A couple experiencing conflicts must decide together what is the most central issue of conflict for them; then, they formulate a question around that issue. Say, for example, you're in conflict over money. You might agree on the issue: one partner wants to control the money and the other partner is left with less control. Together, you would formulate a question such as, "How do I feel about control of our budget?"

In your Dialogue letters, you first share your strongest feelings. Like any Dialogue sharing, these feelings should be described fully and accurately, with attention given to the relative strength of the feeling and any similes that might be used to help the other spouse relate to the feeling.

A brief example might be: "When I consider our budget, I feel burdened and overwhelmed. It's a strong feeling, say nine on a scale of one to ten. My stomach tightens and my shoulders practically droop thinking about it. I imagine it's what you must feel like when we return from vacation and all the laundry has piled up."

Anne

Most of our strong feelings are rooted in our past. The situations we argue over evoke strong feelings within us that usually spring from ideas we formed in childhood. In the letter above, Dan describes a feeling, but his attitudes toward money come from my own family of origin.

The next part of our Dialogue time together is spent trying to find the attitude each of us has toward the issue, so that we can test the validity of such an attitude today. Considering the scenario above, for example, we might discover that our present economic state is very different from the circumstances of both our original families. This means it may be time for us to readjust our attitudes.

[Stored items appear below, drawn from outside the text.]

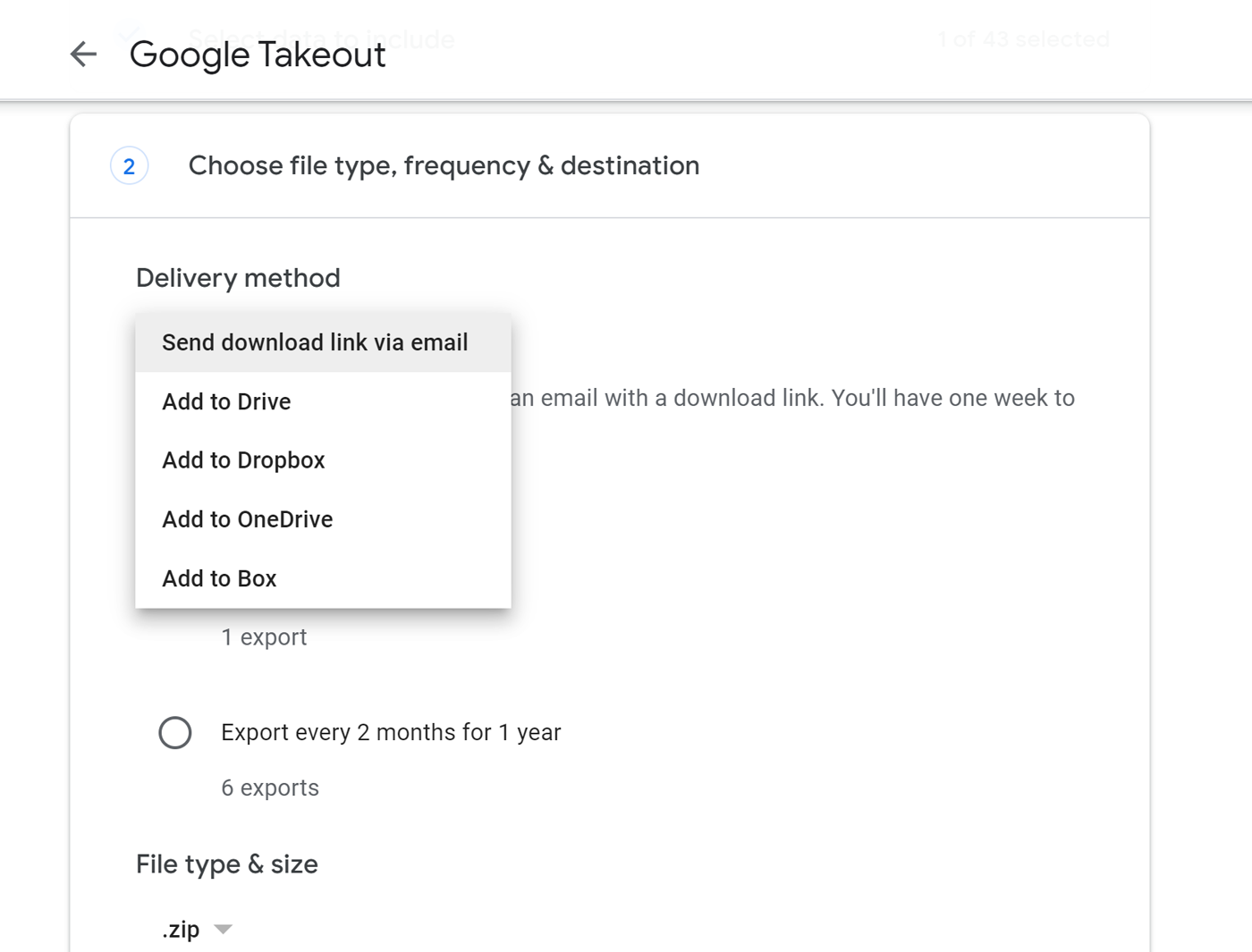The height and width of the screenshot is (952, 1252).
Task: Click the 'Delivery method' section heading
Action: click(238, 278)
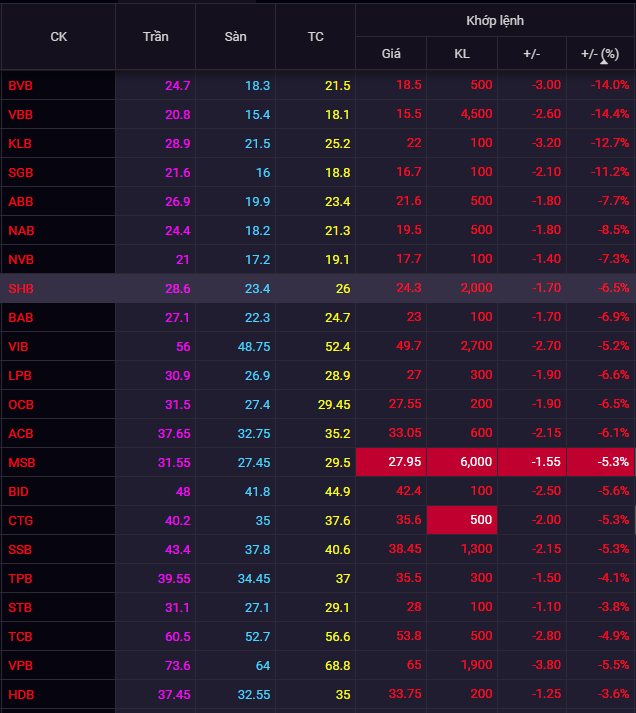
Task: Select the VPB ceiling price 73.6
Action: click(177, 666)
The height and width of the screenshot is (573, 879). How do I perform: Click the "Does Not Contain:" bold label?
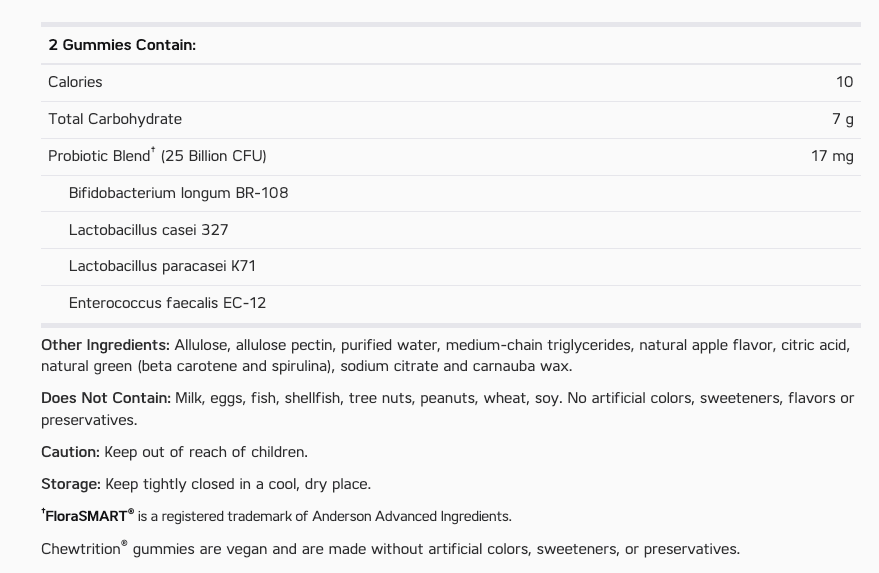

The attitude I have about any issue determines my behavior. If handling the budget gives me strong feelings of being burdened, I may work on it with great reluctance, putting things off until the last minute. If balancing the budget makes me feel confident and proud of my managerial skills, then I'll arrange to handle the budget carefully, allowing plenty of time to do the task in an orderly fashion. My attitude and the need I have in the situation directly affect my behavior. What is my behavior during conflict? Am I acting or reacting? Am I listening or avoiding? Am I blaming my spouse or making excuses for myself? I must get past these negative behaviors before settling an argument. Such destructive behaviors are like roadblocks; I can't go forward until I find a way around them.

The first step is to gain awareness of my own part in the conflict. Once I open myself and look at my part in our conflicts, I find it easier to move to the last step of IFABO-options. The option part of the letter is the part that requires the greatest activity, because in this section we write as many options to resolve the conflict as we can think of. Writing down anything and everything that comes to mind to solve the conflict is similar to brainstorming. Sometimes, allowing my sense of humor to work or writing really impossible options lightens the list of new things to try. Originality and creativity are the important components for this part of the IFABO.

Using this process may not solve your problems immediately, but the awareness you develop will help you both to continue to work at the problem. Life is full of challenges, but two people working to settle the crises in life are much more effective than either of you on your own.

Dan

Next time, we plan to examine the roles of love and trust in our marriage relationships. Between now and then, try the IFABO Dialogue process occasionally. Remember that you should fight for the relationship. Finally, the well-known Serenity prayer offers a pragmatic view of our reality; the only things we can really change are our own expectations and ourselves.

Serenity Prayer

God, grant me the strength to accept with serenity the things I cannot change, the courage to change the things I can, and the wisdom to know the difference.